Speaker: Dan Feldman , MIT CSAIL
Date: April 5 2012
Time: 2:30PM to 3:30PM
Location: 32-D507
Host: Polina Golland, CSAIL
Contact: Polina Golland, x38005, polina@mit.edu
Relevant URL: When we need to solve an optimization problem we usually use the best
available algorithm/software or try to improve it. In recent years we
have started exploring a different approach: instead of improving the
algorithm, reduce the input data and run the existing algorithm on the
reduced data to obtain the desired output much faster.
A core-set for a given problem is a compressed representation of
its input, in the sense that a solution for the problem with the
(small) coreset as input yields an approximate solution to the
problem with the original (large) input.

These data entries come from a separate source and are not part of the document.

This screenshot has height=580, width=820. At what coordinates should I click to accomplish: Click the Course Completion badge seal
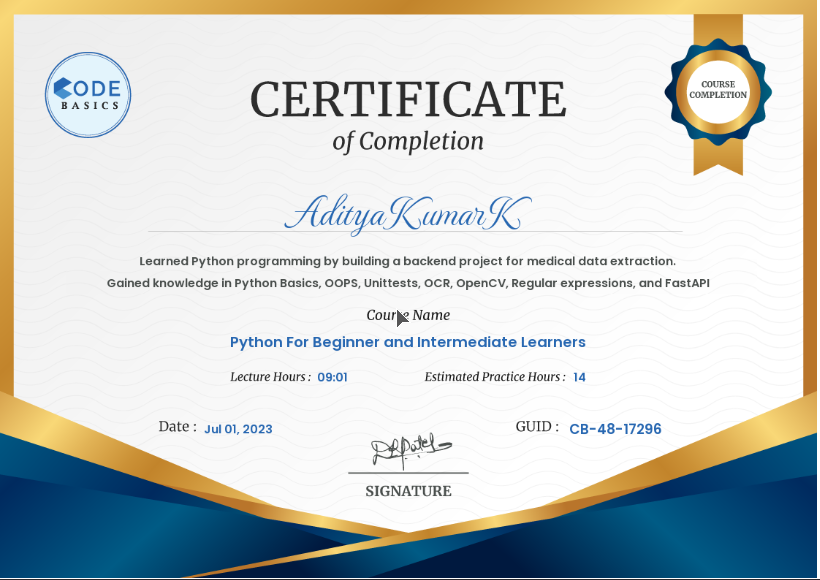tap(717, 89)
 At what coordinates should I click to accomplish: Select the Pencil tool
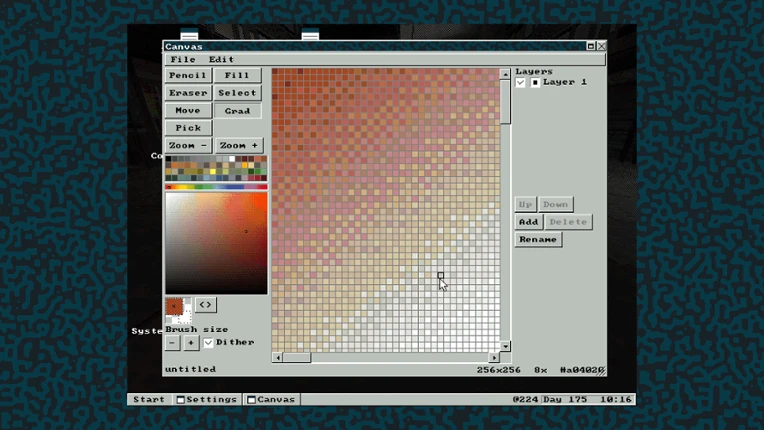coord(188,75)
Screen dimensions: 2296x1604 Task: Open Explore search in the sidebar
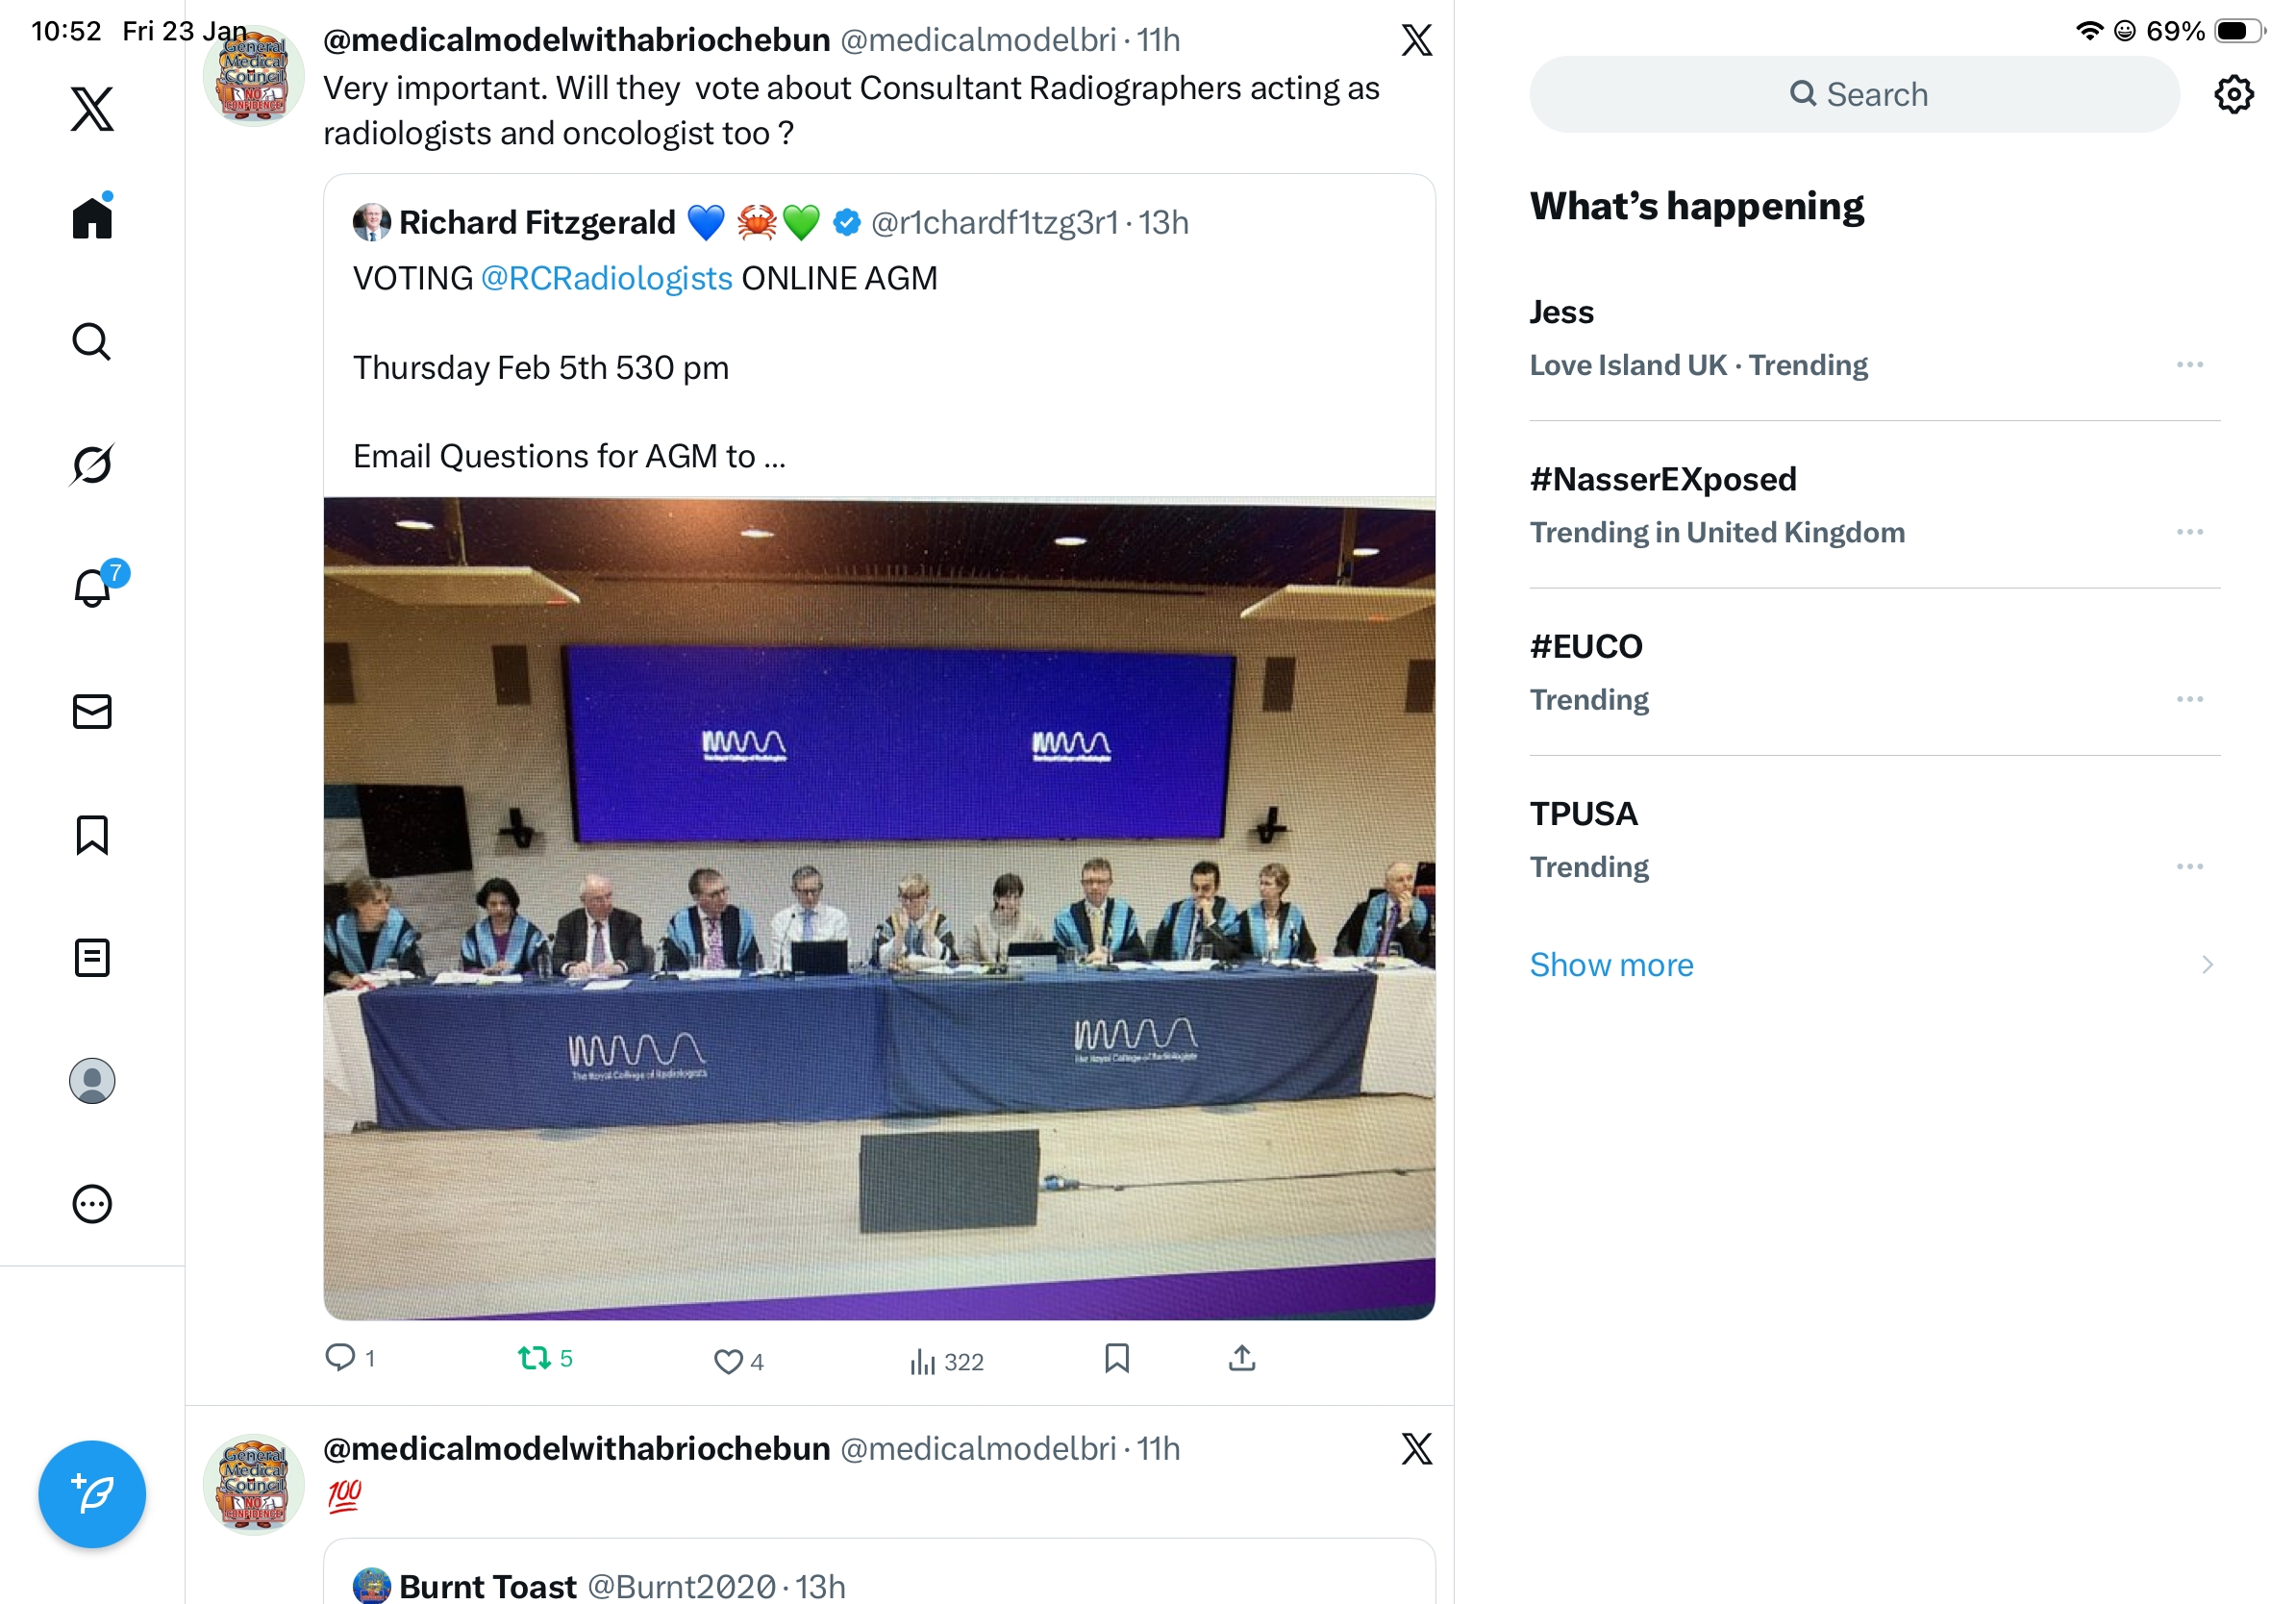(x=92, y=342)
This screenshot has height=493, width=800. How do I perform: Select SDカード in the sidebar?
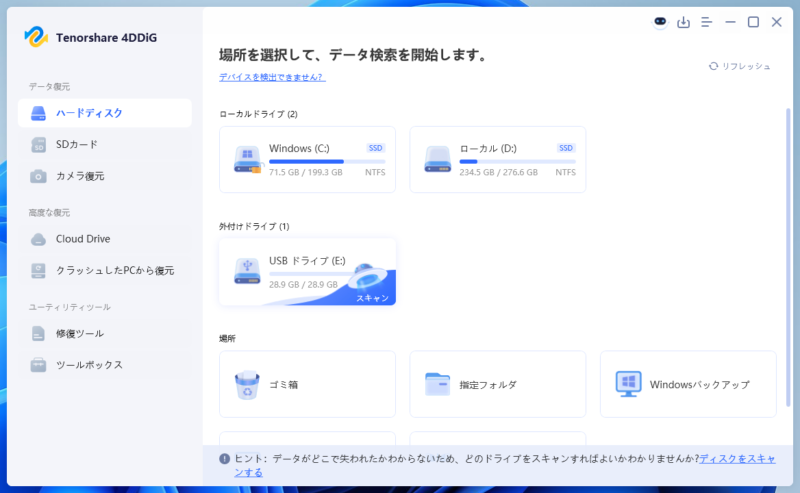(77, 144)
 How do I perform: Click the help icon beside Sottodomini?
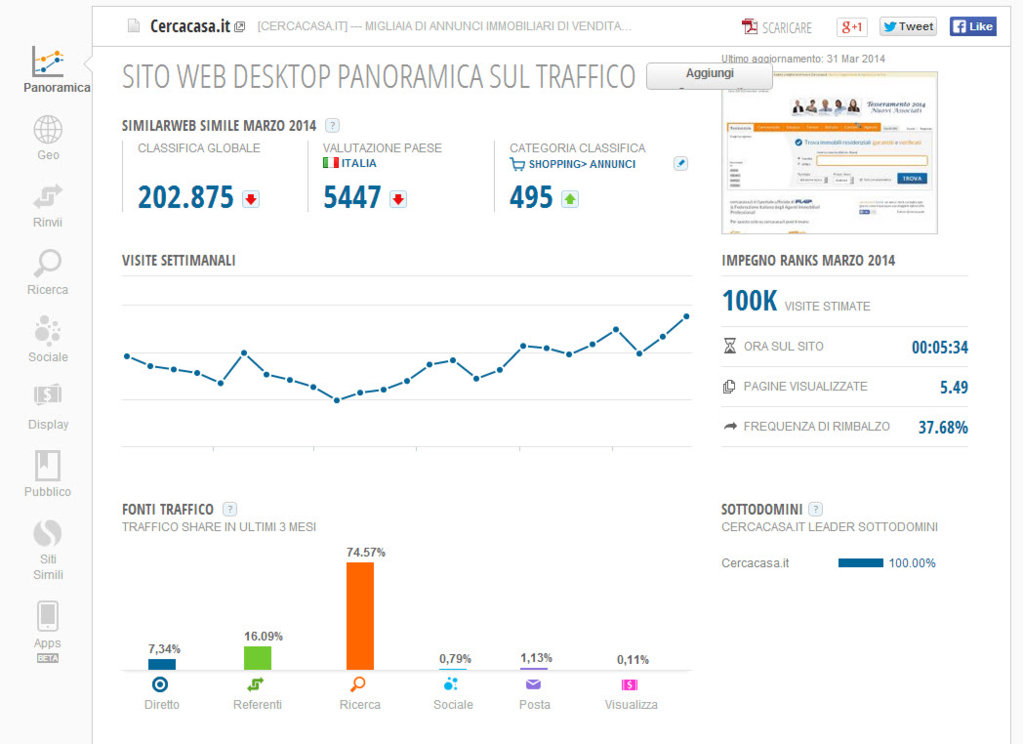(x=815, y=509)
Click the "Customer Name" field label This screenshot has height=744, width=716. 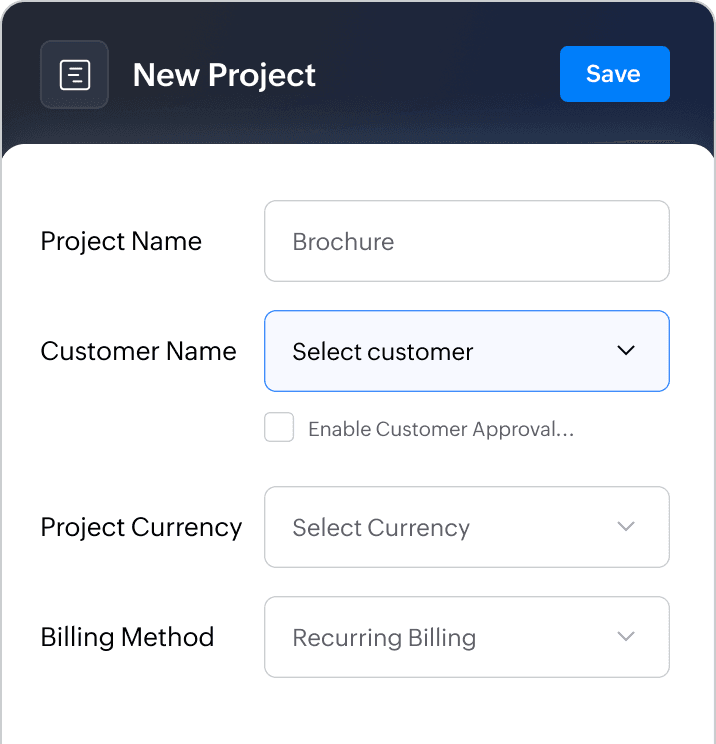(x=138, y=351)
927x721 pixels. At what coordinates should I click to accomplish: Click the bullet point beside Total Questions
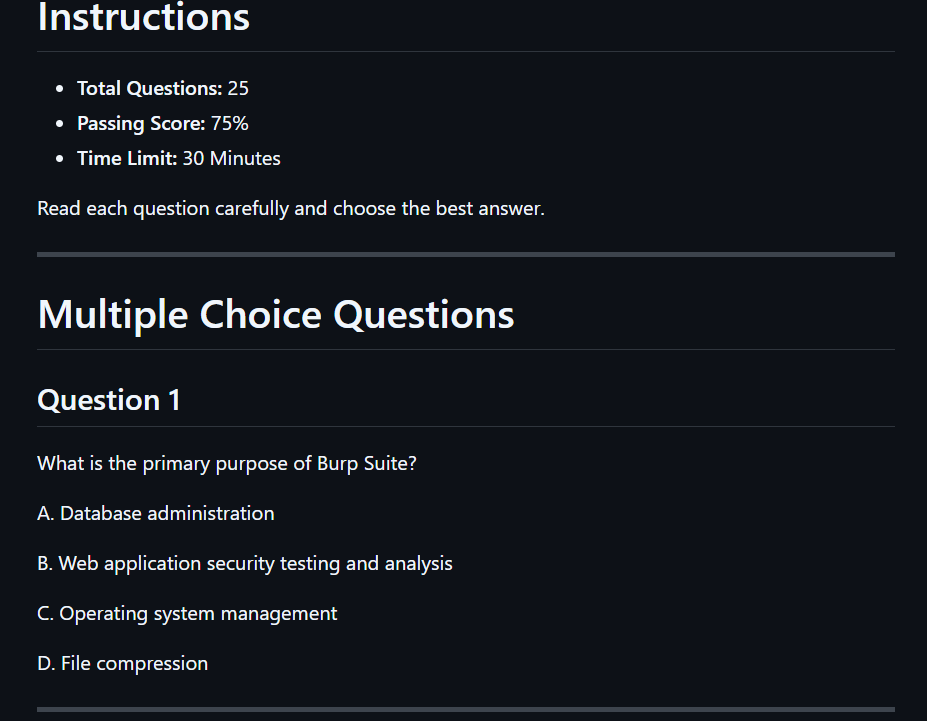59,89
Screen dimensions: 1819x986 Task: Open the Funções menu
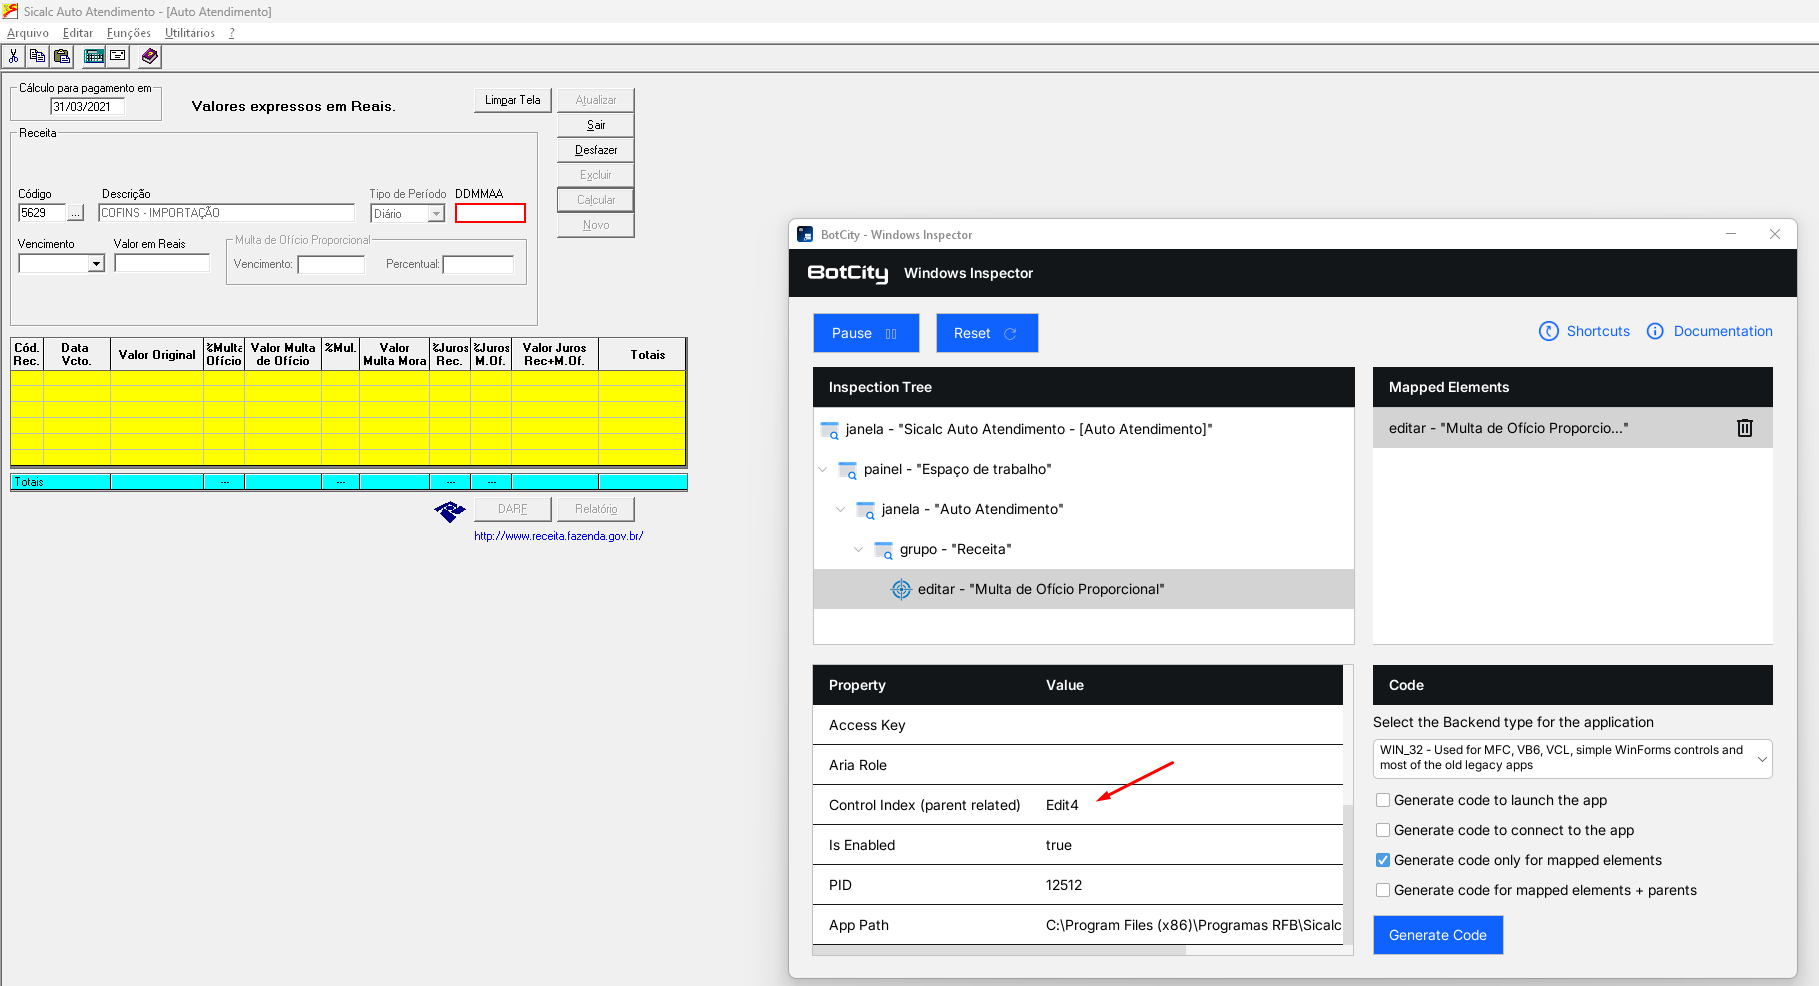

Popular techniques such as
compressed sensing, sketches, PAC-learning and importance sampling
are special cases of core-sets.
A core-set usually turns inefficient non-parallel in-memory algorithms
into linear time practical algorithms, which can be computed using a
manageable amount of memory in parallel (say, using Hadoop, cloud
service, or GPUs), via one pass over terabytes of input data.
I will explain how and when this magical new paradigm works, and will
show recent applications in machine learning, computer vision, text
mining, and smartphone data analysis. My hope is that the talk will
help you to construct core-sets for problems in your current research.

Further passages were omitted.